§ WHAT YOU NEED TO DO
Pick out each line below that contains the word "button", and copy every such line in full.

-- start of DATA ROWS --

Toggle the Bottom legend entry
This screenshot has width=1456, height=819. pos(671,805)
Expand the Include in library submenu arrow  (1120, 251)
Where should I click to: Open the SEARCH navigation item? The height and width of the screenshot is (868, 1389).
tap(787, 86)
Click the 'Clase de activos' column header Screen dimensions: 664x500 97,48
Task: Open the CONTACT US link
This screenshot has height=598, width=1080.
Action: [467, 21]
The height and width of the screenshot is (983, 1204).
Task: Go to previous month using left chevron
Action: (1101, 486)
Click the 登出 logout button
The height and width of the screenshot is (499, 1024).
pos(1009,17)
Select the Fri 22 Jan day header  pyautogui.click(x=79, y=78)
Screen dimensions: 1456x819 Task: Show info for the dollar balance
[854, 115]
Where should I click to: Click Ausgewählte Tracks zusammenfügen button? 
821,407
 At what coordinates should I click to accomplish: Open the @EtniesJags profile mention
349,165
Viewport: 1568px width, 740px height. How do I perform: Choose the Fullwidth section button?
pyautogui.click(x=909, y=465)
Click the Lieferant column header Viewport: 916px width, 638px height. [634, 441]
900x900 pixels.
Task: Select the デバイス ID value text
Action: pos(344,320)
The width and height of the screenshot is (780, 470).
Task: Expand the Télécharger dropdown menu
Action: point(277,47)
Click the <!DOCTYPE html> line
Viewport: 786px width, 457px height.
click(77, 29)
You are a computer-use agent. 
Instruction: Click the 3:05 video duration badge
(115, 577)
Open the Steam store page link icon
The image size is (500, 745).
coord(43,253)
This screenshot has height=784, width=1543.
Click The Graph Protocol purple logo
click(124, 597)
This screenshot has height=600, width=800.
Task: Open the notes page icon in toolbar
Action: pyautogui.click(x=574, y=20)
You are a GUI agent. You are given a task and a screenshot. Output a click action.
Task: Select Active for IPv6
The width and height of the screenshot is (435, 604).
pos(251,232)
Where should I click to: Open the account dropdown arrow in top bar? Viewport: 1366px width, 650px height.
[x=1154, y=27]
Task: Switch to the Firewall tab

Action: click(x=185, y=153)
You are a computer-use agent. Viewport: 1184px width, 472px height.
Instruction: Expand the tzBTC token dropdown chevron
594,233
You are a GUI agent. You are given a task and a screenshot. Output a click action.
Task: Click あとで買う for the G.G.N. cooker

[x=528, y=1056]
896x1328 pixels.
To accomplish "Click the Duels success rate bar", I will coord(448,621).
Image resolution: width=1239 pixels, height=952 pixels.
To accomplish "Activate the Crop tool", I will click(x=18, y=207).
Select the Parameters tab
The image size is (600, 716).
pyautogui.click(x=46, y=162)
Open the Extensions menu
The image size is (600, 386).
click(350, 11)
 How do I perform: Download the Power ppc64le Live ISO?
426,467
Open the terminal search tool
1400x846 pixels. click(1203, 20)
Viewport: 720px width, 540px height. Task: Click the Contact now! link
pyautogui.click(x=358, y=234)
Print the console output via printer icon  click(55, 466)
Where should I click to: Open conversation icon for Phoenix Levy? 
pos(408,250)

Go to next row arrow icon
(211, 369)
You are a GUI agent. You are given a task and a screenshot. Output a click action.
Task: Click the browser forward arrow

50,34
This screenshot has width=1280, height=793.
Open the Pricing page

-- end of DATA ROWS --

§ THE COMPLETED TASK
Click the 登出 logout button
Where should I click to: Click Ausgewählte Tracks zusammenfügen button? 
Viewport: 1568px width, 740px height. How do I perform: Choose the Fullwidth section button?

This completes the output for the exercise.